Adding a giving line to your budget will not only make you feel better, but I promise you it will have a huge impact on whichever organization you wish to support. Christians Against Poverty (CAP) receives many monthly donations of $5. Although some would say, “How is that going to make a difference?,” the consistency of these gifts is incredibly helpful.

And hey, charitable donations = charitable receipts, so come tax season you can happily accept that charitable tax receipt and give yourself a huge pat on the back for your contributions.

Read more about budgeting for gifts: How do I manage money as a student? 

Increase your income

As you budget, consider what’s coming into your bank account. How might you maximize your income?

Make sure you’re not missing out on anything you’re entitled to in grants or supports.

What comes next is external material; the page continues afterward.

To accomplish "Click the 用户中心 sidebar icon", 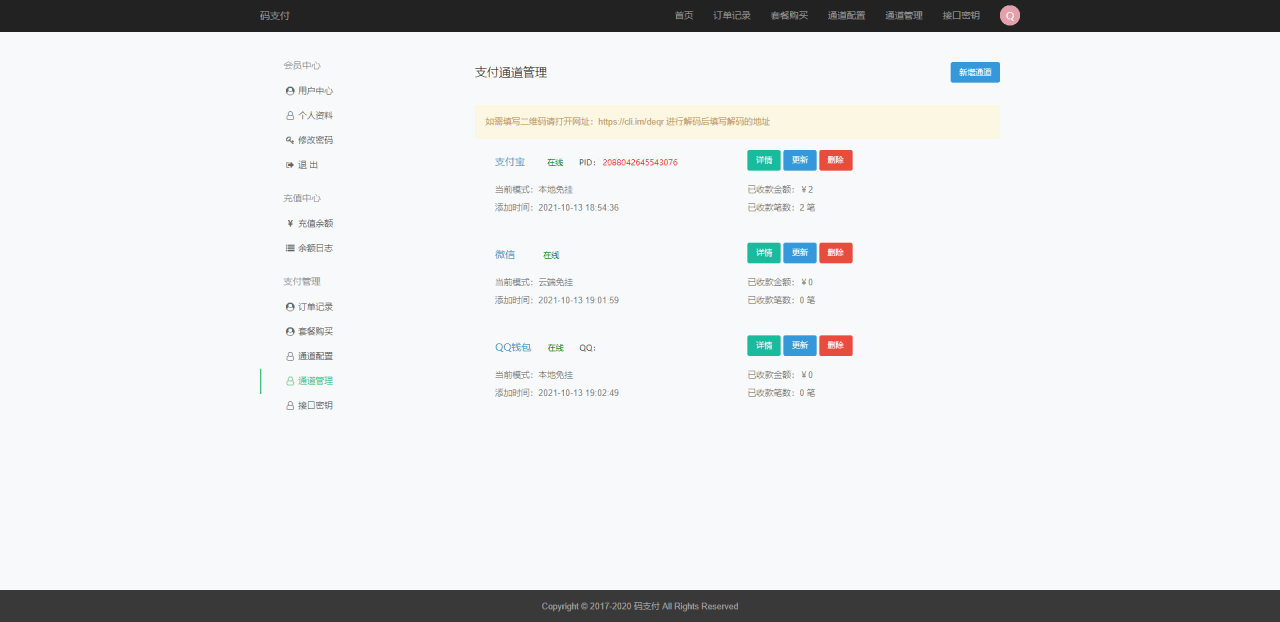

Are there existing benefits you could access? 

Could you also look at additional part-time work to bring in some extra cash? Or consider being creative in tutoring or mentoring in an area of expertise? 

Read more: When God is leading, why not turn my passion into a career?

Repaying your student loan

Now this can be a tough one. I think everyone who has or has had a student loan would tell you the same thing. After putting in all that hard work to grow your big beautiful brain, you are immediately tasked with more hard work of paying off loan(s). Ouch. 

Here are some suggestions.

Educate yourself. Before you get a loan, or even if you already have one, make sure you have a full understanding of what will need to be paid off and when. Here’s a resource about paying back student debt from the Canadian government. 

As always, seek professional financial advice, whether it’s before you get the loan or if you’ve already got it. A financial advisor will be able to advise you on repayments too.

Lastly: take a deep breath. The $$ numbers and time it will take to pay it off can be daunting. You are going to be okay. 

Read more: Stress to self-care: Graduating into a healthier vision of success

In fact, you are already a step ahead just by making a budget, as 51% of Canadians have never built one. Well done, you!

Be encouraged: You are not your budget

Whatever the dollar amount that rolls into your bank account: you are not defined by that figure. 

You are immeasurably more than those numbers. 

  • Whether you’re on a challenging, tight budget. 
  • Whether the job you find yourself in pays incredibly well. 
  • Whether you’re struggling to find a job at all.

You are not your budget, but a dearly loved child of God.

I always say to those I work with through CAP that I feel privileged to be part of their journey. And that no matter their financial circumstances, they matter to God, and to me. 

The same is true for you. You are not your budget, but a dearly loved child of God.